Getting the astrophysics and particle physics of dark matter out of next-generation direct detection experiments

TL;DR

This paper proposes a new analysis method for dark matter direct detection data that jointly considers astrophysical and particle physics uncertainties, enabling more accurate characterization of dark matter properties and insights into its role in galaxy evolution.

Contribution

It introduces a novel approach that treats astrophysical and particle physics uncertainties equally and combines multiple data sets for improved dark matter analysis.

Findings

Enhanced accuracy in dark matter property estimation.

Potential to reveal dark matter's coevolution with galaxies.
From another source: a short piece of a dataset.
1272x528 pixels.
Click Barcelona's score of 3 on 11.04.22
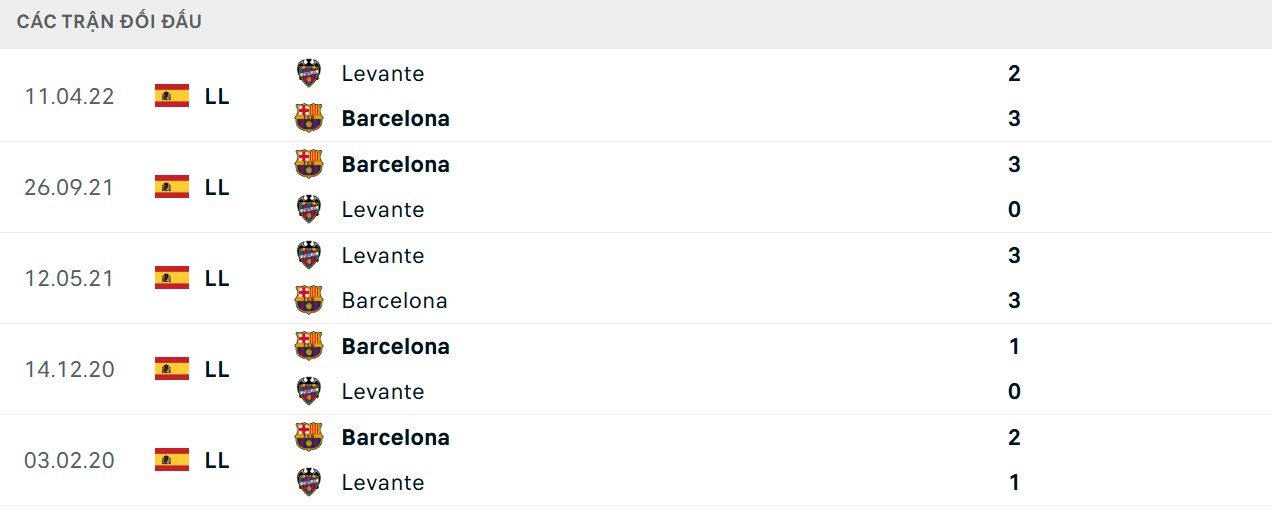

Framework for integrating diverse data sets in dark matter research.

Abstract

The next decade will bring massive new data sets from experiments of the direct detection of weakly interacting massive particle (WIMP) dark matter. The primary goal of these experiments is to identify and characterize the dark-matter particle species. However, mapping the data sets to the particle-physics properties of dark matter is complicated not only by the considerable uncertainties in the dark-matter model, but by its poorly constrained local distribution function (the "astrophysics" of dark matter). In this Letter, I propose a shift in how to do direct-detection data analysis. I show that by treating the astrophysical and particle physics uncertainties of dark matter on equal footing, and by incorporating a combination of data sets into the analysis, one may recover both the particle physics and astrophysics of dark matter. Not only does such an approach yield more accurate estimates of dark-matter properties, but may illuminate how dark matter coevolves with galaxies.